Was hat sie nun aber in Wahrheit den Arbeitern geboten? Nichts als eine wahrhaft hündische Schmeichelei, wie sie nicht leicht verhängnißvoller von kriechenden Höflingen gegen bethörte Fürsten geübt werden mag; nichts als im besten Falle die flachsten Eitelkeiten der Welt, die unfruchtbarsten Lärm- und Spectakelscenen.
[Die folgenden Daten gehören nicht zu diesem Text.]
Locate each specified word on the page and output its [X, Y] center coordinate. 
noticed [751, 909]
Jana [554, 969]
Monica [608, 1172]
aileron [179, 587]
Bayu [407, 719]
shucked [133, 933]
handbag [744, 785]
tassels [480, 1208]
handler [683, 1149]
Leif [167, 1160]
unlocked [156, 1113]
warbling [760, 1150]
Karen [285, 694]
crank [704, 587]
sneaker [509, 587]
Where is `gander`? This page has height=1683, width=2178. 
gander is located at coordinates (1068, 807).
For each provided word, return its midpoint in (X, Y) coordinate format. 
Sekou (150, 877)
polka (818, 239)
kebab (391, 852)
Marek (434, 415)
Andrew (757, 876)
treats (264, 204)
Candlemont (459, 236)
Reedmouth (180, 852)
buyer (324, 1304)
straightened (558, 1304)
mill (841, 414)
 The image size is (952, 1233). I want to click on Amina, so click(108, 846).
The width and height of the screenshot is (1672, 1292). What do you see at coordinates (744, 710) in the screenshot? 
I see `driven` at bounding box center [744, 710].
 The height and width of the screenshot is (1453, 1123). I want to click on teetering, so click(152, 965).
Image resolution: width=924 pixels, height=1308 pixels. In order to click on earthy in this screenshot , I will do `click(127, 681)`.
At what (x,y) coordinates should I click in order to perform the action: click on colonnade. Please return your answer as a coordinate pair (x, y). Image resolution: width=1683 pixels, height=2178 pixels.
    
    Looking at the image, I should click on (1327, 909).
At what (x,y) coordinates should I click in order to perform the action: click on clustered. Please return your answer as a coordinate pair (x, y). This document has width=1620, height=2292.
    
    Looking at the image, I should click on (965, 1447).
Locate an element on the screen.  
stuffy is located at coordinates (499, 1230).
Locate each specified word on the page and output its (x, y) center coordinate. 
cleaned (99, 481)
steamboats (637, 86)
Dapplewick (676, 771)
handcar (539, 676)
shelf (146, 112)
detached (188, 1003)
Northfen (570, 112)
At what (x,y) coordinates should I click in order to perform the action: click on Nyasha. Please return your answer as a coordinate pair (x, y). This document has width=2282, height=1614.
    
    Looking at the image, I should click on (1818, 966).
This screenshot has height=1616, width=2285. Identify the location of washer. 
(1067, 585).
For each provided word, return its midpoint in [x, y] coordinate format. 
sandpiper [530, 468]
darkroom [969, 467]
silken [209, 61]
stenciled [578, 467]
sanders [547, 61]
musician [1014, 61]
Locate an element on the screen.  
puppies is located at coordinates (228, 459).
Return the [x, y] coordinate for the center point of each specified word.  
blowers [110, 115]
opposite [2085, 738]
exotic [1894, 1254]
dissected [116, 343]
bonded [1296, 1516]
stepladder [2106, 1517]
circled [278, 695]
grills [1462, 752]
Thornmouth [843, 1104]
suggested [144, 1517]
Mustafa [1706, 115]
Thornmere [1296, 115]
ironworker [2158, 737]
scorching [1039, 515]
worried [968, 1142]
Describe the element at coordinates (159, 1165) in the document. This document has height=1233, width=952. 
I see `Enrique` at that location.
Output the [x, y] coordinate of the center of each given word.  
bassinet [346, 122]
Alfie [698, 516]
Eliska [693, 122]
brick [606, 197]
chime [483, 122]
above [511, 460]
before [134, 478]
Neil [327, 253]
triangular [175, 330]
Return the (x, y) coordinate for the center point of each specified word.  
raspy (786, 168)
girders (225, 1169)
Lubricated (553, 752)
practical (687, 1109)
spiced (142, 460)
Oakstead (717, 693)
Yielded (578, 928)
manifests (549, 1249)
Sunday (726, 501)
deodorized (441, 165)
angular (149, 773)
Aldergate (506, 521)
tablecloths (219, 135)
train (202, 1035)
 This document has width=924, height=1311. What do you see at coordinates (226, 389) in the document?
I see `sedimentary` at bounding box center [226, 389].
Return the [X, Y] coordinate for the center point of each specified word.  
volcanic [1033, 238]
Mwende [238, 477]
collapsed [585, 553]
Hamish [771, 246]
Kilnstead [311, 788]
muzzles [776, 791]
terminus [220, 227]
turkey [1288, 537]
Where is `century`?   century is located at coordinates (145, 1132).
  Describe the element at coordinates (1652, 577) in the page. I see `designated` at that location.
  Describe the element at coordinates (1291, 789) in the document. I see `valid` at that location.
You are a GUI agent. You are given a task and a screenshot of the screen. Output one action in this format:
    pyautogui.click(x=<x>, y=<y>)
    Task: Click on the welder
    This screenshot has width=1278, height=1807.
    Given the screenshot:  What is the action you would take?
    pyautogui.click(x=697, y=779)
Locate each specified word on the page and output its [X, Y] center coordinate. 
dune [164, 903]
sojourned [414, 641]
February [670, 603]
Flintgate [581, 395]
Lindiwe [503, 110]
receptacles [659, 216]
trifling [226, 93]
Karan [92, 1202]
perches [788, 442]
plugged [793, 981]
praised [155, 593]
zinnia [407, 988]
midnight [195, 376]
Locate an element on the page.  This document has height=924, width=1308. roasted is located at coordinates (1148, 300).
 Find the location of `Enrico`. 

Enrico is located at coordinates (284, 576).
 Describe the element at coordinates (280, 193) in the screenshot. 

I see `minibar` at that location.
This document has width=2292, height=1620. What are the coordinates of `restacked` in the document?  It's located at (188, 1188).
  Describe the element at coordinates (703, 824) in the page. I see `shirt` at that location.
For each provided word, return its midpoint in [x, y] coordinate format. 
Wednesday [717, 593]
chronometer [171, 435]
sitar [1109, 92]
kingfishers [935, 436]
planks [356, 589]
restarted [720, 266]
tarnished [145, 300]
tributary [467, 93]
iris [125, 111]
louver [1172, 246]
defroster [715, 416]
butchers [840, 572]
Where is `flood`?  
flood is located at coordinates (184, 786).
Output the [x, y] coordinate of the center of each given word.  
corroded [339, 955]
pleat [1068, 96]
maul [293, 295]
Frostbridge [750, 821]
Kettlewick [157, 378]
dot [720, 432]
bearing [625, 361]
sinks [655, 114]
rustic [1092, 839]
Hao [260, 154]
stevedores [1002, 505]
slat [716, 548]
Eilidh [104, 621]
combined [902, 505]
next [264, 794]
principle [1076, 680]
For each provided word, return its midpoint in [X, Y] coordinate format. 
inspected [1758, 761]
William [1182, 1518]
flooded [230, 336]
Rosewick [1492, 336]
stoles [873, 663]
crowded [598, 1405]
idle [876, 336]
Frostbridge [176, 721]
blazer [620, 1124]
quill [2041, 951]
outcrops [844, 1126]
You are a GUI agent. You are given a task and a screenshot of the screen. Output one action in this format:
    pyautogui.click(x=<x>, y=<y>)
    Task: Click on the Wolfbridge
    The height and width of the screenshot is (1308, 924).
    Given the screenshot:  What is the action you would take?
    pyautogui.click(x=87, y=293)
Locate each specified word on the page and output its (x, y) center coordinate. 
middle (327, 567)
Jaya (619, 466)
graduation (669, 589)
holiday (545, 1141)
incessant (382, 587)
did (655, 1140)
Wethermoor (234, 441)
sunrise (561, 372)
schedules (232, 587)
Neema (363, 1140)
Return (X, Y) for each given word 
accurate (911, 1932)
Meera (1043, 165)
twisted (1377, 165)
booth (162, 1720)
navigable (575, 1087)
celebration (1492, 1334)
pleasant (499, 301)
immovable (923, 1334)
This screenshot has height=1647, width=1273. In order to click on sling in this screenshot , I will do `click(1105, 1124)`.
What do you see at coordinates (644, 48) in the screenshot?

Straßenkundgebungen, wie der große Leichenzug bei dem Tode des Arbeiters Heinsch in Berlin, lächerlich-widerwärtige Ketzergerichte, wie sie vor einem Tribunale von ungebildeten Handarbeitern über Mommsen’s römische Geschichte gehalten wurden, tosende Volksversammlungen, wie diejenigen etwa, in denen Herr Most und Herr Stöcker – ein edles Brüderpaar – in rüstigen Fäusten das Banner der geflissentlichen Volksverdummung schwangen – das waren die Steine, welche die socialdemokratische Agitation den Arbeitern statt des Brodes gab.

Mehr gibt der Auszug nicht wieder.